EPA pesticide officials had a message for registrants and others who assembled at CropLife America’s policy conference last week: Be patient.
That’s because the Office of Pesticide Programs, like many other parts of EPA, does not have as many people as it used to.
“Attrition is outpacing the people coming in,” Mike Goodis, head of OPP’s registration division, told an audience of about 300 people at the Renaissance Arlington Capital View Hotel, conveniently located a stone’s throw from the building that houses EPA’s Office of Pesticide Programs and its employees, many of whom attended. “We’ve had a quite few retirements.”
Goodis said that staffing has been reduced by 40 percent over the past 14 years. “When you look at when the Pesticide Registration Improvement Act , or PRIA, was first passed in 2004, OPP was close to 1,000 (people),” he said. “Now we’re at about 600 or maybe just below.”
Meanwhile, workload has increased and the work is more complex than it used to be, Goodis said, adding that OPP has nonetheless been able to get the same amount of work done by becoming more efficient.
Having fewer personnel “is putting a strain on the organization and making it a challenge to meet PRIA deadlines as well as (complete) non-PRIA actions,” he said. PRIA sets up a fee structure and schedule to complete certain actions, such as applications for new active ingredients, food uses and import tolerances. PRIA fees account for about a third of OPP’S budget.
“We have a group of very hard-working people very committed” to meeting deadlines, Goodis said, but “I have to be careful about burning people out. We want to keep the organization healthy” and help people advance in their careers.
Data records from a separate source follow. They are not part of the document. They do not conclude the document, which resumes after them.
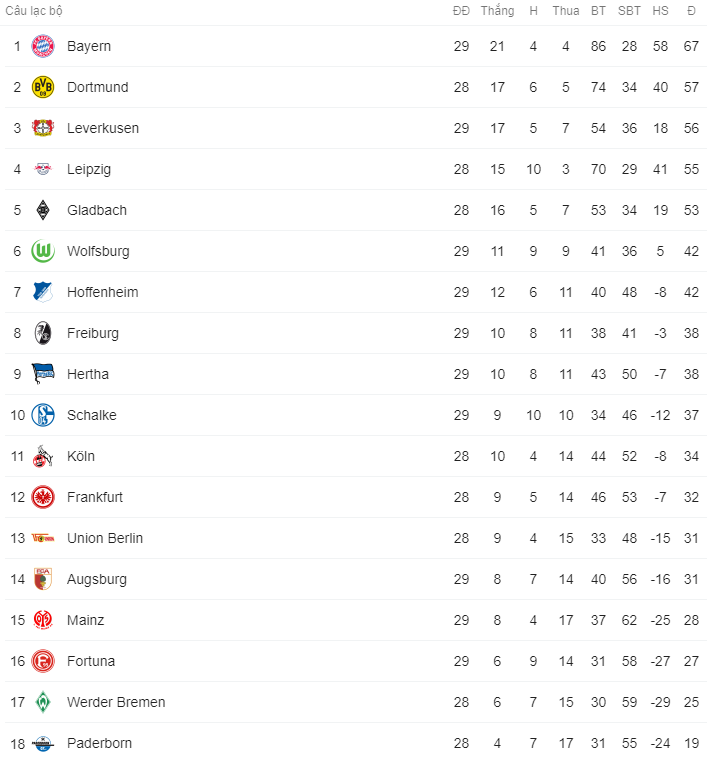Click the Mainz 05 club logo
The image size is (714, 762).
[x=43, y=620]
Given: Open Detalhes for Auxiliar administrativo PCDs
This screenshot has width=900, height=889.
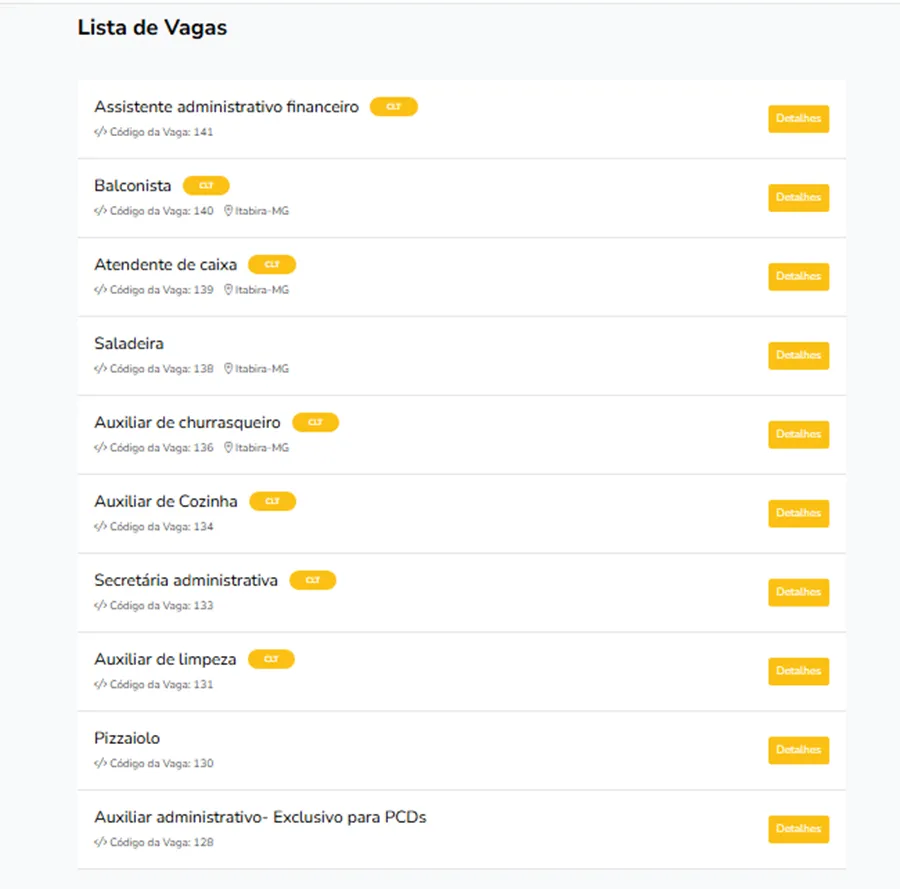Looking at the screenshot, I should 798,829.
Yu-Ting Guilaran, director of OPP’s Pesticide Re-evaluation Division, echoed Goodis’ concerns. “One thing that’s important to all of us is retention and making sure … our people have opportunities” to move within OPP divisions, she said.
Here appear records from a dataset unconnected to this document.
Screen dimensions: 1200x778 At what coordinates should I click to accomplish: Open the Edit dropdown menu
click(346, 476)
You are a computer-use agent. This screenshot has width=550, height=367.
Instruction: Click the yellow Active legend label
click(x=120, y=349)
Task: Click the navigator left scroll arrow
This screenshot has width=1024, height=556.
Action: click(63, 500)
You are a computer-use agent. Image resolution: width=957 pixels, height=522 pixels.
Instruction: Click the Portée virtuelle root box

Help may be on the way. OPP has been given authority to hire 50 more people, and Goodis said interviews are taking place.
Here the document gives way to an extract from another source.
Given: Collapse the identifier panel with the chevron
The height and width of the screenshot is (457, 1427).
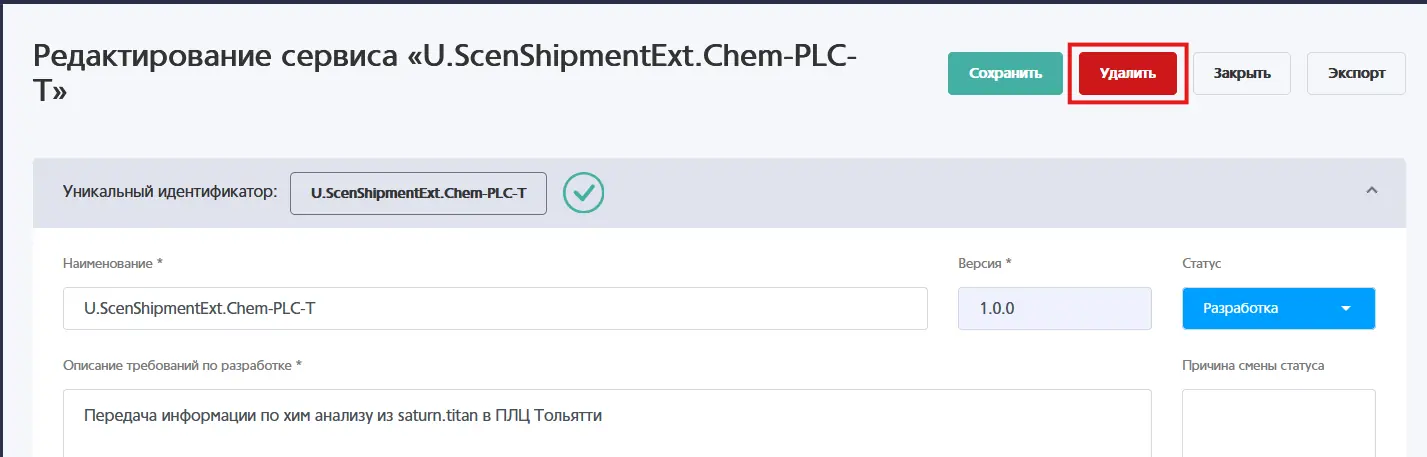Looking at the screenshot, I should [1372, 191].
But some tasks take a lot of time. The agency’s new strategic plan has a goal of reducing the time needed to grant registrations for new active ingredients (AI's) by 90 days by 2022. The average amount of time to make decisions on 68 new AI’s from fiscal year 2015 through fiscal year 2017 was 655 days.
Approving new AI’s is “one of, if not the highest, priority for the division,” Goodis said. “Many of the chemicals I’ve seen are lower risk compounds than others out there.”
The goal of issuing decisions more quickly is shared by upper management at EPA. Henry Darwin, the agency’s chief of operations, told attendees he did not want to see EPA taking “months, years, or even decades” to approve new, safer technology. “The federal government cannot be a drag on the great work you are doing,” he said.
“One thing that can lengthen the review period is when a chemical’s degradate (the product of the environmental transformation of the parent pesticide) is identified as being a risk driver but without toxicity data – that’s an uncertainty that takes a little time to work through,” Goodis said. Tumor data that are submitted late in the process also add to the difficulty of meeting the PRIA deadline. “That’s one reason why we want to see if we can focus a bit more on completeness and quality of data when it comes through the front door,” he said.
The division will be keeping a close eye on dicamba developments this growing season. EPA classified the herbicide, blamed for numerous instances of drift damage last year, as restricted use, which requires more extensive recordkeeping and training in order to use it.
The registration for dicamba expires in November, and Goodis said his office is taking its task “very seriously.”
“We want to be in a place where we can make an appropriate regulatory decision for the use of that compound in (2019),” he said.
CropLife President and CEO Jay Vroom, who is retiring from the organization at the end of the year, suggested during the question-and-answer period that OPP solve some of its workload issues by collaborating more with EPA’s Office of Research and Development and its Office of International and Tribal Affairs. (Kimberly Nesci, deputy director of OPP’s Environmental Fate and Effect Division, said EFED is looking at all of ORD’s projects to make sure that it is actively supporting the division’s work.)
Also during the Q&A, Goodis was asked by a Bayer representative how pesticide registrants could help OPP with its resource issues.
"Be kind to our staff," he said. "We know you have deadlines and priorities. Keep in mind they have piles of priorities from other entities."